Version 5 is near release, but wasn't available at press time. Polaris promises improved ease of learning and a facility to launch any other Windows program from its icons. There also will be hooks for third-party developers to link into PackRat with such products as MapLinx, word for word file conversion software, and a direct telephone link for remote access to PackRat and voice annotation.
If you're looking for a PIM that's as easy to use as a card file, check out YourWay 3.0 (Prisma Software, 2301 Clay Street, Suite 100, Cedar Falls, Iowa 50613; 800-437-2685 or 319-266-2522; $99). The address book is a predefined card file, but you can easily modify it. Cards appear onscreen fanned out in a deck with alphabetic tabs gathered at the back. Click on the letter tab to get to the first item for that letter or quickly search for cards based on any field on the card. Both processes, however, are multiple-step operations; you can't immediately go to someone in the middle of a large group of names beginning with C, for example.

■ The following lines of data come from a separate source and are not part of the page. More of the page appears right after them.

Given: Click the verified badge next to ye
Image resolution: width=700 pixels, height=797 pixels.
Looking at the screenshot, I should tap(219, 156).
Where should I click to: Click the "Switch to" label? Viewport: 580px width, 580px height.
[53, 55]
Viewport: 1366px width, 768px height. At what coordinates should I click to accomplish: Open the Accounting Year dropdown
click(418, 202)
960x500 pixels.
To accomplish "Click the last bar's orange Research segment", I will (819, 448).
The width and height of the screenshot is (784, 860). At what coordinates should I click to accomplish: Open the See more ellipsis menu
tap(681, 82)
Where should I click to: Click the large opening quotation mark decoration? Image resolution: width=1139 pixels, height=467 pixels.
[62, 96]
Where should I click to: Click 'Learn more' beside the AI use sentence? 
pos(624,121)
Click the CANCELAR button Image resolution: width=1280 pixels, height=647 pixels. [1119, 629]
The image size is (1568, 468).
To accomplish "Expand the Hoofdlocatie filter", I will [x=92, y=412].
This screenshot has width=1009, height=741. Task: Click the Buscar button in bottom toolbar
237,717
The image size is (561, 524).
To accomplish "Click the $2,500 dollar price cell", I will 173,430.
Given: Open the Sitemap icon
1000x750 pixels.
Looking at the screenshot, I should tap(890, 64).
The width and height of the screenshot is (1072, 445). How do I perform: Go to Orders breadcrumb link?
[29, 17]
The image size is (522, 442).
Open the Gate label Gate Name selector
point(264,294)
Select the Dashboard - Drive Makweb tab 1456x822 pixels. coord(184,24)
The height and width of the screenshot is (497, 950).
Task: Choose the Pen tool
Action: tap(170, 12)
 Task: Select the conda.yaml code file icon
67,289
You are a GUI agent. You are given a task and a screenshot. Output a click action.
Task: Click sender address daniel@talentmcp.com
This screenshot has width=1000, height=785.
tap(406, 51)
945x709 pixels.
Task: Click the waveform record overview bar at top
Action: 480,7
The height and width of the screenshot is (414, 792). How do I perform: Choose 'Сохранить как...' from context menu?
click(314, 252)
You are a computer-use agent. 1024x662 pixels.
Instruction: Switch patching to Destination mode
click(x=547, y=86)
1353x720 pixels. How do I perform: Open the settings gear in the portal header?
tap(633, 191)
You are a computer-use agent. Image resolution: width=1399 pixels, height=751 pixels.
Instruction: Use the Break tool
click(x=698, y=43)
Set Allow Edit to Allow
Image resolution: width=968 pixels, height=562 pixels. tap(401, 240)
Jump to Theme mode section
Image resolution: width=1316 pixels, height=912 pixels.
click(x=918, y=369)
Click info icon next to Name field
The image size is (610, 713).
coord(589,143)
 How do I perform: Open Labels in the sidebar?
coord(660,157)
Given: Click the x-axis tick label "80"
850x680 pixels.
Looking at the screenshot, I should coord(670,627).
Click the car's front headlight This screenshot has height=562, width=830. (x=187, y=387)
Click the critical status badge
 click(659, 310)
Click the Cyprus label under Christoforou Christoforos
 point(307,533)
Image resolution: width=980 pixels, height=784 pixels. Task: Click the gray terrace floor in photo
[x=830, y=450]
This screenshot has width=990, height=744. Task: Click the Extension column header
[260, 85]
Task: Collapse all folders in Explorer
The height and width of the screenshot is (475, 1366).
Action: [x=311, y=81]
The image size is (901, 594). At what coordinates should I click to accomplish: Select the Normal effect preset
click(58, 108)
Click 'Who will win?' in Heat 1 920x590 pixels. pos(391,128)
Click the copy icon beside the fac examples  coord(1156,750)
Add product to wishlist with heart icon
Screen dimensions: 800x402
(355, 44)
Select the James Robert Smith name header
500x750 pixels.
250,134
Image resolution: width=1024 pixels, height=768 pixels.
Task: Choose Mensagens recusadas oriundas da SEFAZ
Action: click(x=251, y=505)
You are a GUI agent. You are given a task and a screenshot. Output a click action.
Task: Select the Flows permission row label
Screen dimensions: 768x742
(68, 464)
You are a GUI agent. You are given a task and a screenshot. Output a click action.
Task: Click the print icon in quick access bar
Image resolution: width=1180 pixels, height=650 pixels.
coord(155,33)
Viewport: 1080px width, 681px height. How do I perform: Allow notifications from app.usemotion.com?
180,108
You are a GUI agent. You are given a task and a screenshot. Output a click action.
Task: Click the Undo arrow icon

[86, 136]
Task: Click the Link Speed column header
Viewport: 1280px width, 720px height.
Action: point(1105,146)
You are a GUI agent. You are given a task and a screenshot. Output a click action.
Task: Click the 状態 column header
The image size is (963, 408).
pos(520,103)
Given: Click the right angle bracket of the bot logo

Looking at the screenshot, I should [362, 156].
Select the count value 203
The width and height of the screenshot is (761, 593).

You can set up as many card files as you wish, but you can have only one open at a time. You define the fields you want on each card, then fill them in. You can attach notes to any card--rather like sheets of paper folded and stapled to the back of the card.,
The calendar/scheduler is a little rough around the edges, but is serviceable. Events can be linked to name cards, but only to the card on the top of the deck when you closed it
YourWay links into standard Windows word processors smoothly to streamline simple mail merge operations. It's particularly adept at importing data, because you can set up your fields to match the data coming in.
YourWay is fast and easy to use, admirably suited for all but large databases--even a physical cardfile becomes unwieldy when there are too many cards.
If what you need is a set of computerized 3M Post--It Notes, take a look at InfoSelect for Windows 1.0 (MicroLogic, P. O. Box 70, Hackensack, New Jersey 07602; 800-342-5930 or 201-342-6518; (149.95). It resembles yellow sticky notes because you just pop up a window and write anything at all in it, then pop it out of sight. Do it all day, and you'll have a virtual pile of unrelated, random notes. That's where the computerization comes in. You can quickly leaf through them with a keystroke or, more likely, find the exact note you want by merely searching for any text string or combination of strings that make it unique.
It sounds unwieldy, but it's not. You can organize your notes into stacks, but you can only have one stack open at a time. If you need more structure (at least part of the time), you can set up database-like forms for all the windows in a stack. The program comes with 20 sample forms (address book, phone message slip, and memo, for example), or you can create your own.
Its power is the search engine, which locates all occurrences of the search string quickly. Search parameters include exact matches, Boolean operators (AND, OR, NOT, for example), and number of words in the window. Finding things in a snap. Printed output is primitive as is the scheduling function, but if your need is immediate access to random information, you can't beat infoSelect.